At a privately run home in Co Wexford, inspectors found that some staff practices in the centre during the night were “task-oriented rather than person-centred”.

Residents’ choice of when they went to bed was not supported.

For example, a resident reported being put into bed at 8pm, when they would like to have stayed up.

Nine residents out of total of 81 were in the communal day areas when inspectors arrived in the centre at 8pm.

A resident told the inspectors that there was a night time practice in which their incontinence wear was changed at a specific time. This resident said that they had communicated with staff not to have their incontinence wear changed at these specific times so as they could have a restful sleep.

Residents’ had held meetings and filled in satisfaction surveys, records of which were observed by the inspectors.

The results highlighted a dissatisfaction relating to the overall care provided, communication, services and recreation. Inspectors received a lot of negative feedback on the quality of the food in the centre.

In response, the provider said that while there is daily feedback in relation to the food being served, it said it would would develop “a more formal feedback form each day”.

At a home run by the HSE in Co Waterford, HIQA found that the centre’s safeguarding policy and procedure had not been followed in practice.

While incidents of “unexplained bruising” sustained by residents were followed up “in detail from a medical and nursing perspective”, the inspector found that no action was taken to rule out a safeguarding concern.

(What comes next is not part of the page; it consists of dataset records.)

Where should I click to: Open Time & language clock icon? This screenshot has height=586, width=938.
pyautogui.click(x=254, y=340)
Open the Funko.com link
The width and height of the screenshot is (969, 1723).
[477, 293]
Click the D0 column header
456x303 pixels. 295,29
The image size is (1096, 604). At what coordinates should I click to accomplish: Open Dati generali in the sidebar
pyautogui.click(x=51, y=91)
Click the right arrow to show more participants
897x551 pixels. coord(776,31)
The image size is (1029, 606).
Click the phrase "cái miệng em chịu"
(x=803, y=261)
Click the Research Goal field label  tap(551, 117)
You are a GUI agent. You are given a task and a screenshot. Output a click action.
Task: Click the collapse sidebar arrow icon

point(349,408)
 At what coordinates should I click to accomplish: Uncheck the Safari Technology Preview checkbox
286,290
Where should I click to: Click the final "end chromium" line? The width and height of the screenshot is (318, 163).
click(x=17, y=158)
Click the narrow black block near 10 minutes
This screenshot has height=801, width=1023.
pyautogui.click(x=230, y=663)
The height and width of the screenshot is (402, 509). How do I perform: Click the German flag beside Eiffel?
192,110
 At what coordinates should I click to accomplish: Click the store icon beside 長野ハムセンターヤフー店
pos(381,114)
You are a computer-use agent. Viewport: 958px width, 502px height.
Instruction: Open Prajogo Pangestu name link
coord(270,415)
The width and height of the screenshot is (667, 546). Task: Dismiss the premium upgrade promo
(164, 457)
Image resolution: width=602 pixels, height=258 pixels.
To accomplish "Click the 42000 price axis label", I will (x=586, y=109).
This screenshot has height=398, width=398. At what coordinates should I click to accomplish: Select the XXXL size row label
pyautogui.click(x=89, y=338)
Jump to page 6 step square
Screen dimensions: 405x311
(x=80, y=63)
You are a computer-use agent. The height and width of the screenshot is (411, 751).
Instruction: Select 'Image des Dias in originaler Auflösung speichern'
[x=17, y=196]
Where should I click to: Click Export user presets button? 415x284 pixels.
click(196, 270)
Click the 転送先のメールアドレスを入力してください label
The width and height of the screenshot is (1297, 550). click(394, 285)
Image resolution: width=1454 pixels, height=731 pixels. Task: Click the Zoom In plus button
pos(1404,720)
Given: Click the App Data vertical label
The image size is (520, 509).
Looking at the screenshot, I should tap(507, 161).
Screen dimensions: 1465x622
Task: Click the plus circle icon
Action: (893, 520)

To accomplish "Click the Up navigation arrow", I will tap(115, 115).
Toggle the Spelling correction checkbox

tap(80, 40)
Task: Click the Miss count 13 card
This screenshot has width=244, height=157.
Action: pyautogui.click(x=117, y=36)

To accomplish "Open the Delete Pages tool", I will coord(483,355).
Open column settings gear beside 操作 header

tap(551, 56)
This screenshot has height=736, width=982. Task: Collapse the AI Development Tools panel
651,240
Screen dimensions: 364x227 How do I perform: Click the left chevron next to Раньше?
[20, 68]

This was despite the centre’s policy stating that these kinds of incidences should be investigated.

“The system of auditing of incidents had not captured the risk, and therefore had not triggered a review of the incidents”, according to the report.

Records showed that 17% of the staffing complement did not have up-to-date training in safeguarding of vulnerable adults.

Staff who spoke to HIQA also did not identify the presence of unexplained bruising as a potential safeguarding concern.

In response to HIQA’s findings, the HSE said a review of “the safeguarding incident in question” had been completed and that its Regional Safeguarding Team was conducting an audit to identify other incidents that may warrant further investigation.